In 1826, faced with poor health, Emerson went to seek out warmer climates. He first went to Charleston, South Carolina, but found the weather was still too cold. He then went further south, to St. Augustine, Florida, where he took long walks on the beach and began writing poetry. 

Several of Emerson's poems were included in Bloom's The Best Poems of the English Language, although he wrote that none of the poems are as outstanding as the best of Emerson's essays, which Bloom listed as "Self-Reliance", "Circles", "Experience", and "nearly all of Conduct of Life".

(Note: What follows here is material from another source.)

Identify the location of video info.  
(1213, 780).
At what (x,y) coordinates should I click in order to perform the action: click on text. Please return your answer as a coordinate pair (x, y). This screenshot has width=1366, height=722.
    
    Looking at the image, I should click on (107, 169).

Join us as we feature the poem, My Garden by Ralph Waldo Emerson.

My Garden
By Ralph Waldo Emerson

    If I could put my woods in song
    And tell what's there enjoyed,
    All men would to my gardens throng,
    And leave the cities void.

    In my plot no tulips blow,--
    Snow-loving pines and oaks instead;
    And rank the savage maples grow
    From Spring's faint flush to Autumn red.

    My garden is a forest ledge
    Which older forests bound;
    The banks slope down to the blue lake-edge,
    Then plunge to depths profound.

    Here once the Deluge ploughed,
    Laid the terraces, one by one;
    Ebbing later whence it flowed,
    They bleach and dry in the sun.

    The sowers made haste to depart,--
    The wind and the birds which sowed it;
    Not for fame, nor by rules of art,
    Planted these, and tempests flowed it.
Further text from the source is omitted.